COMMENTS FOR THE AUTHOR:

Santana and colleagues describe the gender difference in the barriers/benefits perceived of WB-EMS.  The Introduction section provides complete description of the background and purpose of the study, Methods are clearly described, and Results are logically presented. Although the manuscript is quite well written, it will benefit from English spell check and proofreading.


MINOR suggestions  

Line 34 – It is written “… that adults should engage in at least 150-330 minutes of moderate-intensity aerobic PA”. Suggestion – after 150-300 should be noted the time frame for that amount of excersise. For example – 150-300 minutes PER WEEK

Line 35 – the same suggestion as the one before - after 75-150 should be written in which period of time those minutes of intense PA should be done (for example – per week)

Lines 142 – 144 – It is said “. Most participants reported they were already active, with 64.1% (n = 173) already practice another activity besides WB-EMS training” – it is not clear whether the participants gave up their initial exercise while doing WM-EMS. Suggestion: Maybe, it might be a good idea for the authors to write just one sentence to explain more clearly if participants give up their exercise while participating in WB-EMS training.

Line 149 – the font of “Perceived benefits of WB-EMS” is different from the rest of the manuscript.

Line 164 – There is a capital letter in the word “Improve” in the sentence ”…accomplishment (53%), Improve”. It should be written in a lower case.
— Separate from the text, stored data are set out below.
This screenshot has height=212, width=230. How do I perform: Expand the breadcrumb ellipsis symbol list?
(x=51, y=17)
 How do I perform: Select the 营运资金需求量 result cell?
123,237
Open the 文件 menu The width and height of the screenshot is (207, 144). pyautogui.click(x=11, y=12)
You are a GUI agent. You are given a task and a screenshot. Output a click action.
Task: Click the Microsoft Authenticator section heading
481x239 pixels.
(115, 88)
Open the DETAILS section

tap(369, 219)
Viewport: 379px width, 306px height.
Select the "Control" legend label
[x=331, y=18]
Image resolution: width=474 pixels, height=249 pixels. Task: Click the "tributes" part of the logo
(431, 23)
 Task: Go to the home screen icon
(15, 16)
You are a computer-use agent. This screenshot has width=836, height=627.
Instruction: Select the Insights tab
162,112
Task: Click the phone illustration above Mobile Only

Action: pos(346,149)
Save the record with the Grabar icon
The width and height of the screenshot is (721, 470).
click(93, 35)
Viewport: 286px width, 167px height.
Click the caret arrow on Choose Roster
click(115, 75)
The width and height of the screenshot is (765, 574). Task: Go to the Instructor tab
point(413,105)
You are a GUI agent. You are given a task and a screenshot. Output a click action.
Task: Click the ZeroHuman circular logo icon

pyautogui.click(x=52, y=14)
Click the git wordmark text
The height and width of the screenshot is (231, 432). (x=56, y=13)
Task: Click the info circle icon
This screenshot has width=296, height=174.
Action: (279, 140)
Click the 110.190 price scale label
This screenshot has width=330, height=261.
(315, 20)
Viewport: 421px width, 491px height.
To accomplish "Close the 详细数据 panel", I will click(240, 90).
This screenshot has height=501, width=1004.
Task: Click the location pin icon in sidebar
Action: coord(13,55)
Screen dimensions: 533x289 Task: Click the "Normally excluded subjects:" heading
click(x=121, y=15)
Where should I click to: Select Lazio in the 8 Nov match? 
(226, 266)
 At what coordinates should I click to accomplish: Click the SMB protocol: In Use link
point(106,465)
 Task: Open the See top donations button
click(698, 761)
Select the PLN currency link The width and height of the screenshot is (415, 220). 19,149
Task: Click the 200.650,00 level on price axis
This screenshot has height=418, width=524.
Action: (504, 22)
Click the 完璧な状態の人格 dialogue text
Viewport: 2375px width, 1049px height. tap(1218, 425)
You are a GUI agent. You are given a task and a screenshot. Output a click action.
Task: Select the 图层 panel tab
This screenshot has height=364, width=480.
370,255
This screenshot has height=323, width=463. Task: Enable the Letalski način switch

Lane 209 – The reference is not written correctly. In this sentence the name of the author should be stated, and then the reference should be written in a number. This is the sentence “..in which (Shajrawi, Khalil, Al-Sutry, 209 Qader, & AbuRuz, 2021) states that…”. Suggestion “in which Shajraw and collegues [REF as number] states that the greatest…”

 

MAJOR suggestions

I would suggest that the authors should add a paragraph in the Discussion to explain the significance and impact of the study findings.  It is not stated anywhere in the manuscript if the participants continued to engage in this type of exercise. I also suggest the authors to discuss whether this type of exercise may have encouraged the participants to engage in any type of exercise. I suggest the authors to change a Discussion section a bit.

Author Response

Dear revisor,

Thank you for your time and comments dedicated to improving our research, we believe they have helped us to increase its quality.

Please find our answers after each one of your comments.

Santana and colleagues describe the gender difference in the barriers/benefits perceived of WB-EMS.  The Introduction section provides complete description of the background and purpose of the study, Methods are clearly described, and Results are logically presented. Although the manuscript is quite well written, it will benefit from English spell check and proofreading.


MINOR suggestions  

Line 34 – It is written “… that adults should engage in at least 150-330 minutes of moderate-intensity aerobic PA”. Suggestion – after 150-300 should be noted the time frame for that amount of excersise. For example – 150-300 minutes PER WEEK

Thank you for your suggestion. We changed in the manuscript

Line 35 – the same suggestion as the one before - after 75-150 should be written in which period of time those minutes of intense PA should be done (for example – per week)

Thank you for your suggestion. We changed in the manuscript

Lines 142 – 144 – It is said “. Most participants reported they were already active, with 64.1% (n = 173) already practice another activity besides WB-EMS training” – it is not clear whether the participants gave up their initial exercise while doing WM-EMS. Suggestion: Maybe, it might be a good idea for the authors to write just one sentence to explain more clearly if participants give up their exercise while participating in WB-EMS training.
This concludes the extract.